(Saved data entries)
_ _ _ _ _ _ _

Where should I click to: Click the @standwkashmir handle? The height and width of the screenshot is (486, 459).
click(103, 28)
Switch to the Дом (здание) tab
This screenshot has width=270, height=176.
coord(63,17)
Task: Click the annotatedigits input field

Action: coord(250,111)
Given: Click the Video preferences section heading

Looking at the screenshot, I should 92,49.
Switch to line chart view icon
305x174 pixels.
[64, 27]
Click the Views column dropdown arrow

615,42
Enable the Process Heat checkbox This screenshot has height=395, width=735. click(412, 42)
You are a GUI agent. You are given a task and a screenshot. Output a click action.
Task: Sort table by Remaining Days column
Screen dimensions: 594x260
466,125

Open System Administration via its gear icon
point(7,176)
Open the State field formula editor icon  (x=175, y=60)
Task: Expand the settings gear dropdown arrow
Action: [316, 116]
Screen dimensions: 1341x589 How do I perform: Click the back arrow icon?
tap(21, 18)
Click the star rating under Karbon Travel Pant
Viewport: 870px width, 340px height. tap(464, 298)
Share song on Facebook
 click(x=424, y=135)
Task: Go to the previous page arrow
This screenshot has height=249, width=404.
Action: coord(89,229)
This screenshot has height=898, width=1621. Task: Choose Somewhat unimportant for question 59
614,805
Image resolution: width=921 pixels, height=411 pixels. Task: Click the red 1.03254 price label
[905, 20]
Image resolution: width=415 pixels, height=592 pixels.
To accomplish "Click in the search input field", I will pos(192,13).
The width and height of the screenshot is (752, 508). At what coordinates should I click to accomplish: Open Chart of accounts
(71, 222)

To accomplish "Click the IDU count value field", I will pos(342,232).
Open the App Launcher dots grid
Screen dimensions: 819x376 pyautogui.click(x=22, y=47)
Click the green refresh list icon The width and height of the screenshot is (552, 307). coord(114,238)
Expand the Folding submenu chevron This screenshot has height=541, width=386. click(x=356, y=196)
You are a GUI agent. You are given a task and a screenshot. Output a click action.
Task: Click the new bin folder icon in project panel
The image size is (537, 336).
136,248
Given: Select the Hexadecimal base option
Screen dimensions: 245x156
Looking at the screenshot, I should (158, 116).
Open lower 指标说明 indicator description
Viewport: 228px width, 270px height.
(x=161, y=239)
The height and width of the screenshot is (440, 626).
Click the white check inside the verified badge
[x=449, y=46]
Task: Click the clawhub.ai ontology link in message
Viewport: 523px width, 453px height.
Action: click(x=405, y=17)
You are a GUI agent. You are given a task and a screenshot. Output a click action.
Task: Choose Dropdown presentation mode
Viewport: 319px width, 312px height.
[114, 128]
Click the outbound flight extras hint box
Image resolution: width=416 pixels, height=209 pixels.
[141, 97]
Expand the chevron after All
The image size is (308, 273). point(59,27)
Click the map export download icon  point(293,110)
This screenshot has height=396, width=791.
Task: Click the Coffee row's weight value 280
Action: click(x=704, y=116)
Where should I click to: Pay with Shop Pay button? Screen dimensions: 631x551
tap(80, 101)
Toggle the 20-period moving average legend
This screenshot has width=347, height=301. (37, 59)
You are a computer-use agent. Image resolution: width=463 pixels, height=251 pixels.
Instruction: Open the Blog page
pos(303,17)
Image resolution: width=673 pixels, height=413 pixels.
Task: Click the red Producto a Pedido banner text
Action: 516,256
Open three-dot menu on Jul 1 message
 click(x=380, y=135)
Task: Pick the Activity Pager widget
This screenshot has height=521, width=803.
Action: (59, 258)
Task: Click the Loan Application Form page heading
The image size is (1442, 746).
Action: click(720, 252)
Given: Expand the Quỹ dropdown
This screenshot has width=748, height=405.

_ _ _ _ _ _ _

Problem to solve
All lines from the top of the data through the line containing "Click the green" need to be retyped exactly, and nothing more.

Result of the exercise
Where should I click to: Click the @standwkashmir handle? The height and width of the screenshot is (486, 459).
click(103, 28)
Switch to the Дом (здание) tab
This screenshot has width=270, height=176.
coord(63,17)
Task: Click the annotatedigits input field

Action: coord(250,111)
Given: Click the Video preferences section heading

Looking at the screenshot, I should 92,49.
Switch to line chart view icon
305x174 pixels.
[64, 27]
Click the Views column dropdown arrow

615,42
Enable the Process Heat checkbox This screenshot has height=395, width=735. click(412, 42)
You are a GUI agent. You are given a task and a screenshot. Output a click action.
Task: Sort table by Remaining Days column
Screen dimensions: 594x260
466,125

Open System Administration via its gear icon
point(7,176)
Open the State field formula editor icon  (x=175, y=60)
Task: Expand the settings gear dropdown arrow
Action: [316, 116]
Screen dimensions: 1341x589 How do I perform: Click the back arrow icon?
tap(21, 18)
Click the star rating under Karbon Travel Pant
Viewport: 870px width, 340px height. tap(464, 298)
Share song on Facebook
 click(x=424, y=135)
Task: Go to the previous page arrow
This screenshot has height=249, width=404.
Action: coord(89,229)
This screenshot has height=898, width=1621. Task: Choose Somewhat unimportant for question 59
614,805
Image resolution: width=921 pixels, height=411 pixels. Task: Click the red 1.03254 price label
[905, 20]
Image resolution: width=415 pixels, height=592 pixels.
To accomplish "Click in the search input field", I will pos(192,13).
The width and height of the screenshot is (752, 508). At what coordinates should I click to accomplish: Open Chart of accounts
(71, 222)

To accomplish "Click the IDU count value field", I will pos(342,232).
Open the App Launcher dots grid
Screen dimensions: 819x376 pyautogui.click(x=22, y=47)
Click the green refresh list icon The width and height of the screenshot is (552, 307). coord(114,238)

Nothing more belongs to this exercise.